Chapter 9:

Walking on Air

ATLAS: Me, the Combatant, and Him, the Hero

As it turned out, there was an upside to working as a hero.

When Kouji had, on the previous afternoon, said they'd be going on patrol, Genesis had incorrectly assumed that would always mean trudging around the city with the summer sun broiling him within his metal shell. And, to be fair, that was almost exactly what they had done -- though thankfully, Kouji had at least let him go about it in his civilian attire, saying something about keeping his hero appearance confidential.

Still, armored or not, they had walked clear around the entirety of the Orbital District, covering most of NOAH's western shore along with a sizable chunk of the inner city. The trek had been a mind-numbing slog up and down every last boulevard and thoroughfare, with the only upside being that the dense skycar traffic and numerous suspended rail lines had at least provided ample shade. Regardless, by the end of enduring Kouji's guided tour and sitting through countless monologues about where every single Orbital subsidiary in the district was located and how he should remember what was where, Genesis hadn't been sure which was going to fall off first: his tired legs, or his ears.

As if having to train his body for combat wasn't enough, now he had to remember an entire district map's worth of information, too?

So, when he had met up with Kouji on the following morning, transformed, and clocked in for the day, he had expected more of the same.

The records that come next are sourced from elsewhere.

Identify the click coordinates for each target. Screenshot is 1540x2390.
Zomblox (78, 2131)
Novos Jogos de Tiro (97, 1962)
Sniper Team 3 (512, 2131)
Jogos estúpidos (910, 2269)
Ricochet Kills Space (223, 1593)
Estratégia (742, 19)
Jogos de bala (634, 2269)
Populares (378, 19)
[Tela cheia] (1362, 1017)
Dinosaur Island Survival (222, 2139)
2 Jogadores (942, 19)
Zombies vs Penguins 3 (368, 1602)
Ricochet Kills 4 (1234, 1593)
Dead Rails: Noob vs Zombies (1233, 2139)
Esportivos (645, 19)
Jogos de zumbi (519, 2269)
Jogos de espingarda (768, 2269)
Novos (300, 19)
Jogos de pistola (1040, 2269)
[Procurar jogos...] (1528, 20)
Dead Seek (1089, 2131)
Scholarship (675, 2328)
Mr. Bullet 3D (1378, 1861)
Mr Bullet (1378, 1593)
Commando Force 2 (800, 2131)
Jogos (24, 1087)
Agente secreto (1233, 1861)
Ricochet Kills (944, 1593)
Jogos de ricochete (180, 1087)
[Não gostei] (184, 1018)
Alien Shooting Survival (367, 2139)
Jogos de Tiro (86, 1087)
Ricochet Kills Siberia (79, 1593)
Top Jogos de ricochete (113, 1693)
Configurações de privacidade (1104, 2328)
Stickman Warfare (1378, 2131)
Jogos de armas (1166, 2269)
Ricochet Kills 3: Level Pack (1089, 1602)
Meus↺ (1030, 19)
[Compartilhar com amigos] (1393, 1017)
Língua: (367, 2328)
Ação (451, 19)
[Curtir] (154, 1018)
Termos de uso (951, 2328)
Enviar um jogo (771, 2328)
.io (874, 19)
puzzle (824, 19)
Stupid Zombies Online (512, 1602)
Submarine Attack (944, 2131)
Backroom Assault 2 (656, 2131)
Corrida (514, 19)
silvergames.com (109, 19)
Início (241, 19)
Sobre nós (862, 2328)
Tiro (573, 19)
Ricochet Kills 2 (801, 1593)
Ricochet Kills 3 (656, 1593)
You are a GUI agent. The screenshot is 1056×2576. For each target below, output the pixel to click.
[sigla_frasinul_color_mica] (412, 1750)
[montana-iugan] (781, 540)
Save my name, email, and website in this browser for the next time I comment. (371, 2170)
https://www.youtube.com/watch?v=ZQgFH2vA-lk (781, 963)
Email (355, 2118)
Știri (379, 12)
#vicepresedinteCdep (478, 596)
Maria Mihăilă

Never in his life had Genesis felt more glad to be proven wrong as he did in that single, glorious instant when Kouji had instructed him on how they were going to proceed.

"Alright, now we take off the training wheels. Hit your antigrav stabilizers and let's get moving."

...So, there he was, running weightlessly along the sides of skyscrapers a few hundred feet in the air, crossing six lane freeways in a single bound, and getting yelled at by his instructor every time he stopped paying attention and nearly launched himself into oncoming skycar traffic.

Logically speaking, this was insane and stupid in every possible way -- even leaving aside the possibility of being hit by a car or train. He was using technology nobody fully understood anymore in ways it was probably never designed to be employed, and if it failed or malfunctioned he'd quickly become reacquainted first with his old friend gravity, then a few moments later with the pavement. It was to be expected that he'd be a little nervous, then, right?

But once he realized that his power wasn't warning him of any danger on the horizon, even common sense and the basic human instinct to feel unspeakable dread at beholding such a long fall below him quickly took a backseat to the sheer, childlike wonder and euphoria of walking on air.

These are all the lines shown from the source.